REQUIREMENT: Print the following lines word for word, starting with the line that contains "This screenshot has height=1294, width=820." and ending with the last line below. Omit the pictures.

================

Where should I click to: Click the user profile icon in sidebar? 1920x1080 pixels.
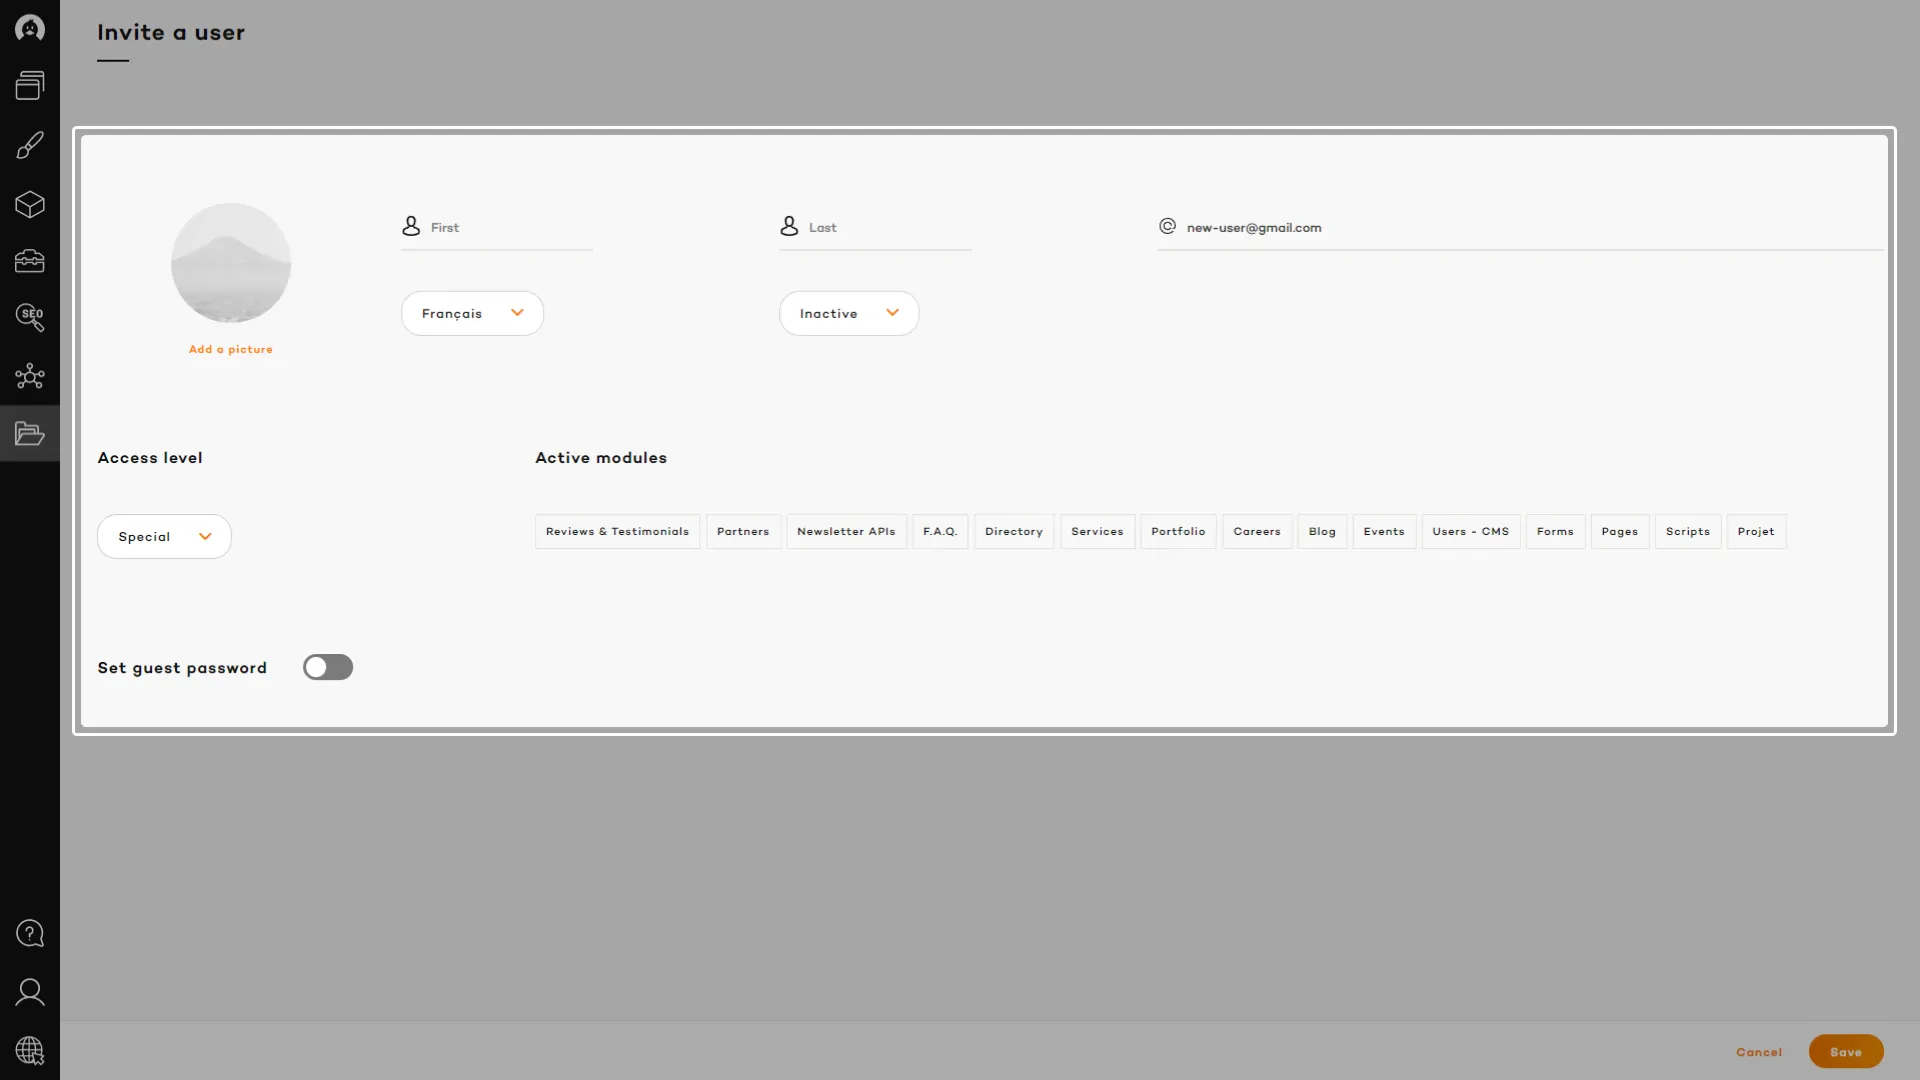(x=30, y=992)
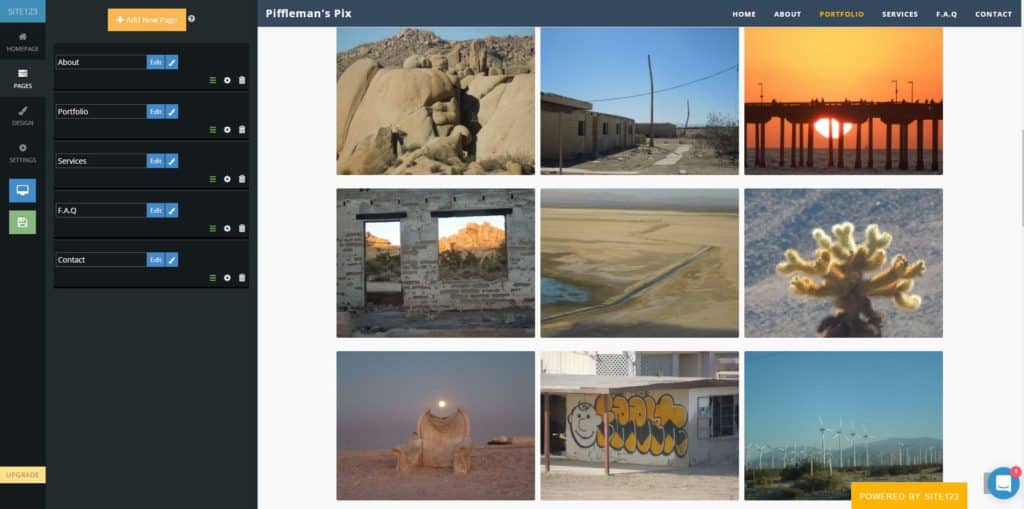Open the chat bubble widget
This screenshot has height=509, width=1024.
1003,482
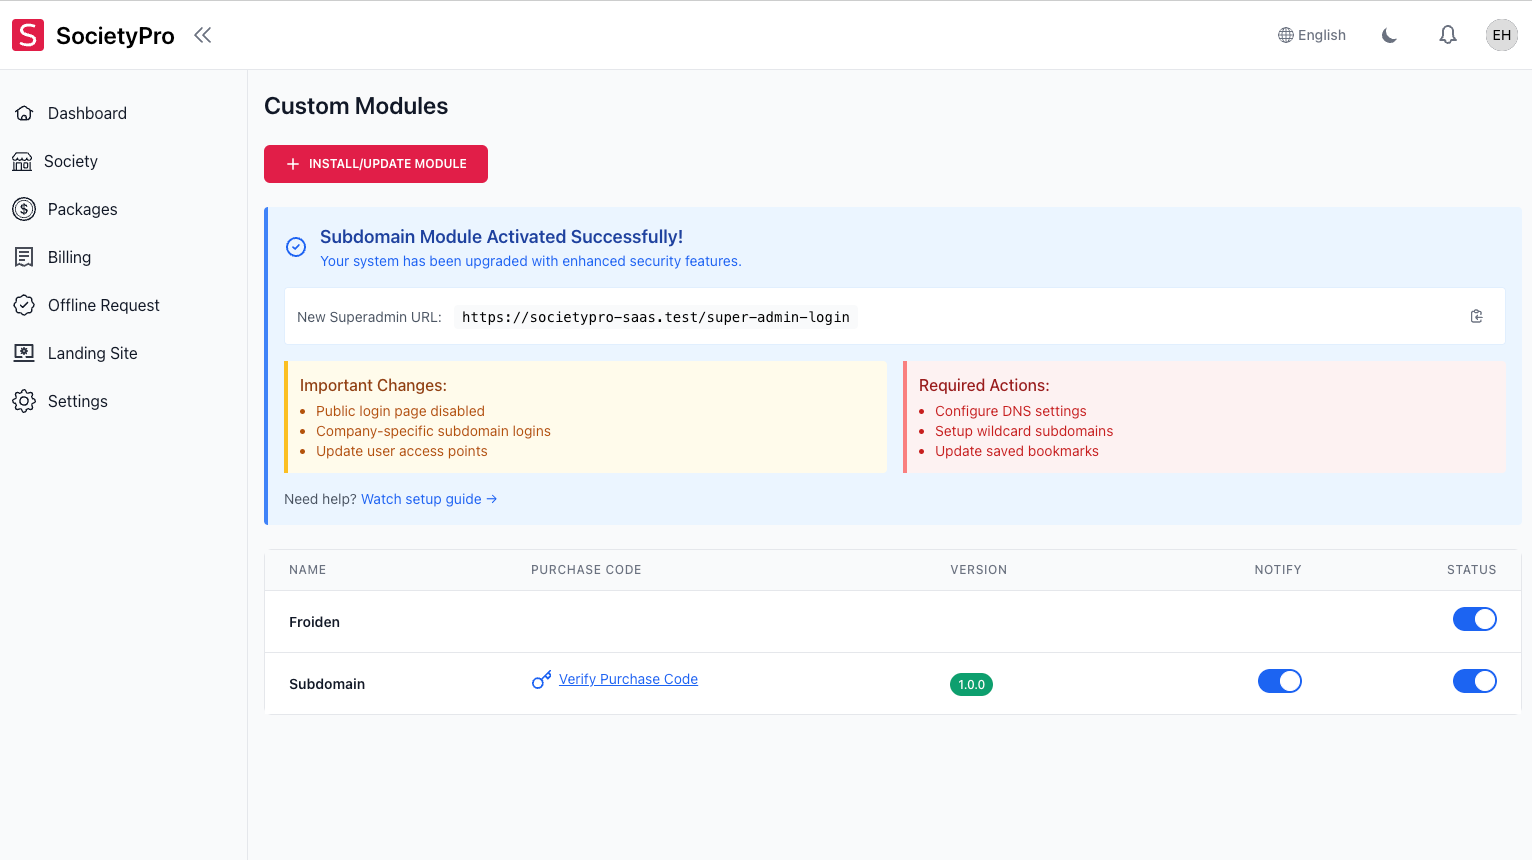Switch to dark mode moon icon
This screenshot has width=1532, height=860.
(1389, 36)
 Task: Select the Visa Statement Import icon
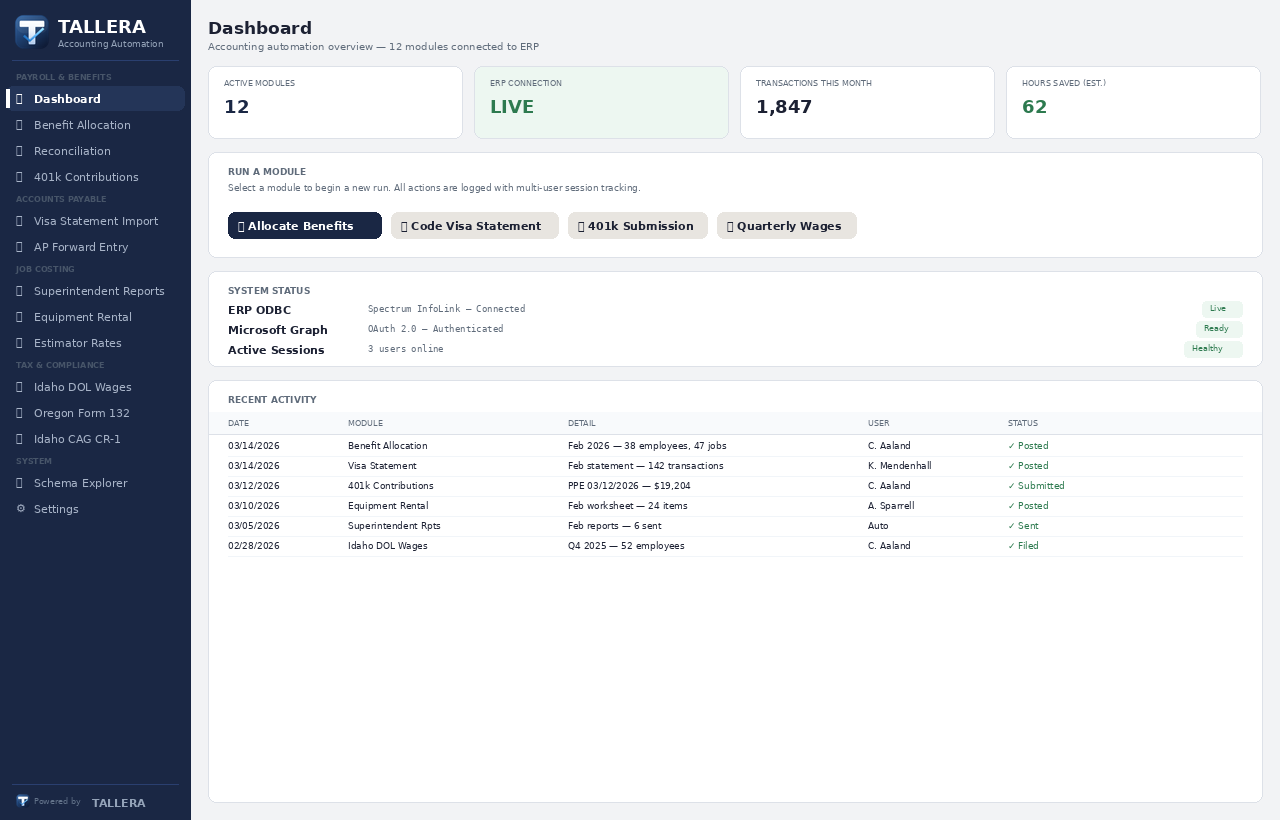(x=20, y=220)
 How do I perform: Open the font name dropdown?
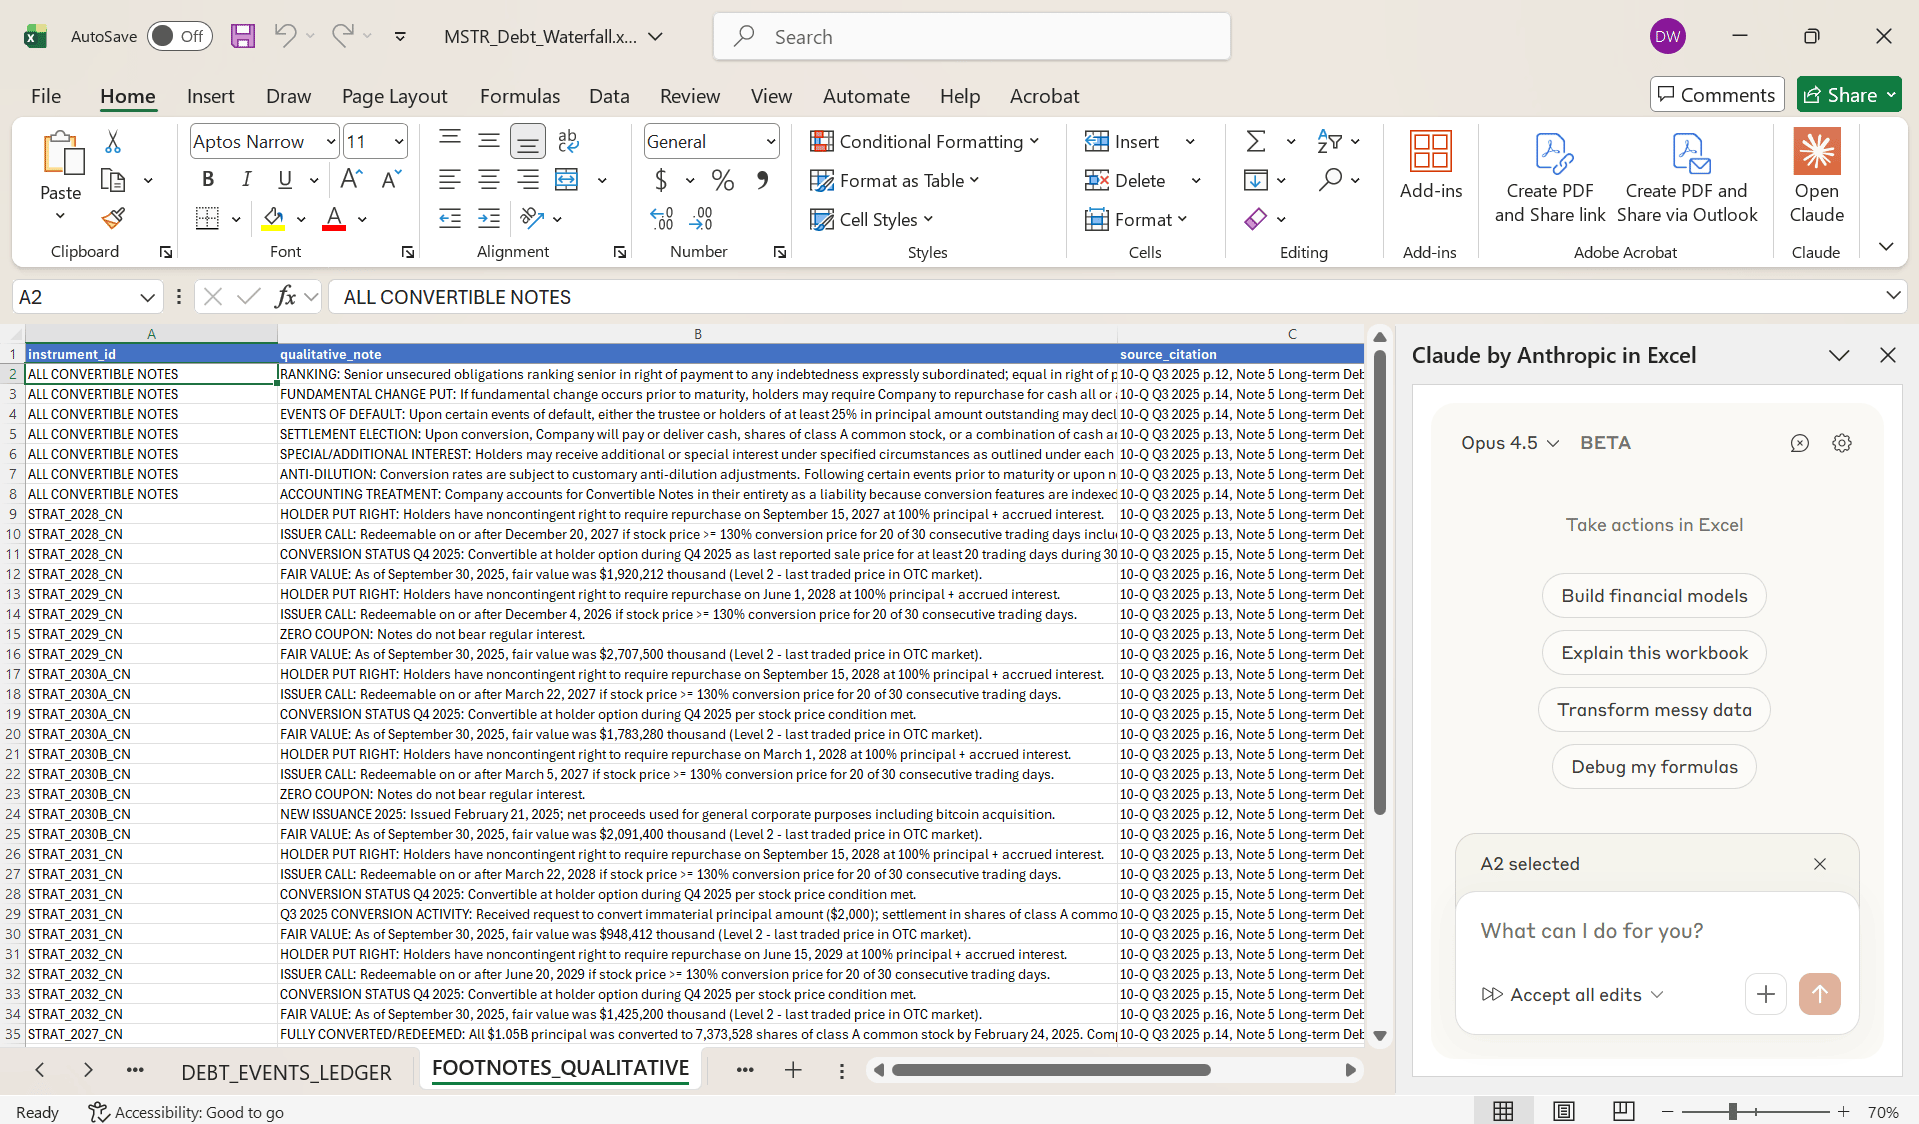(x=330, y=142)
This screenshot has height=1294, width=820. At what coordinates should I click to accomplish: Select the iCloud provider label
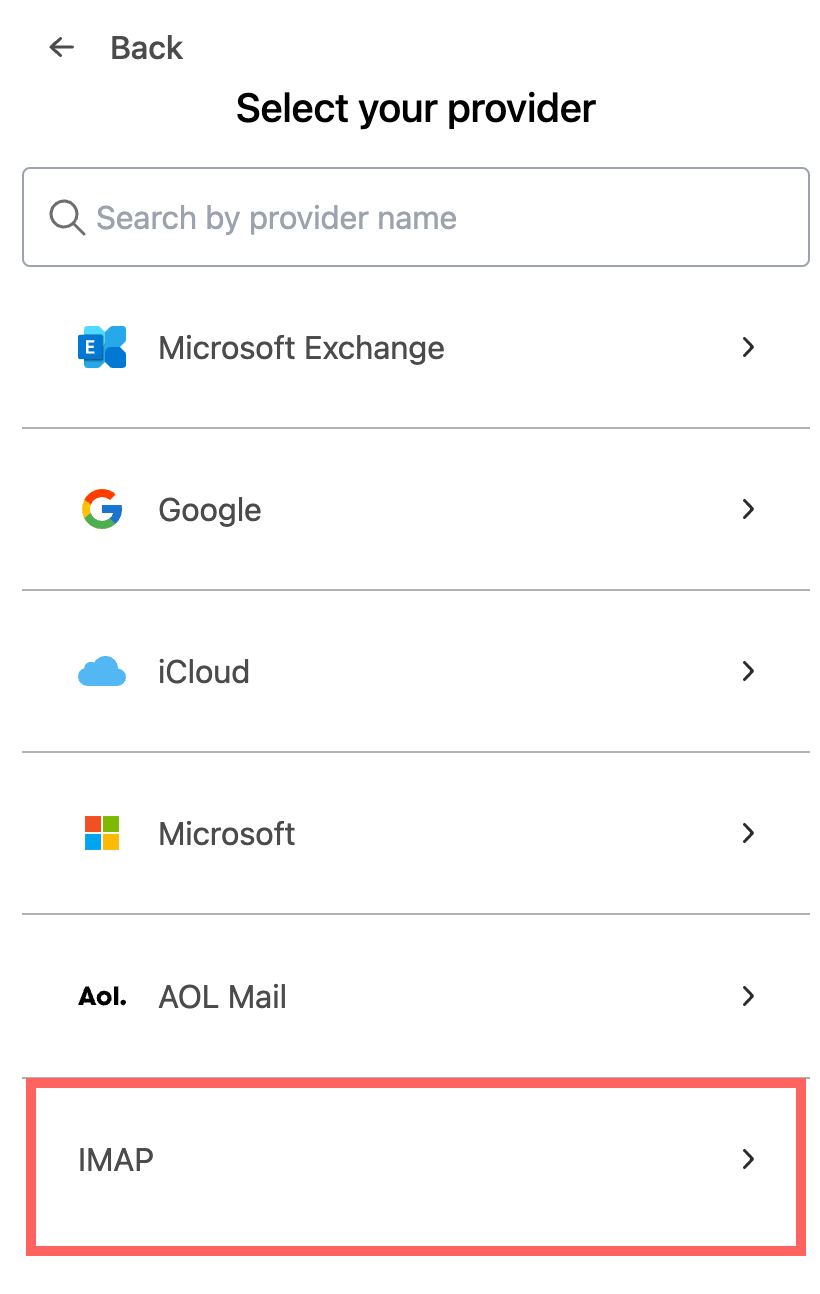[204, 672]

================

WORKED ANSWER:
This screenshot has height=1294, width=820. At what coordinates should I click to accomplish: Select the iCloud provider label
[204, 672]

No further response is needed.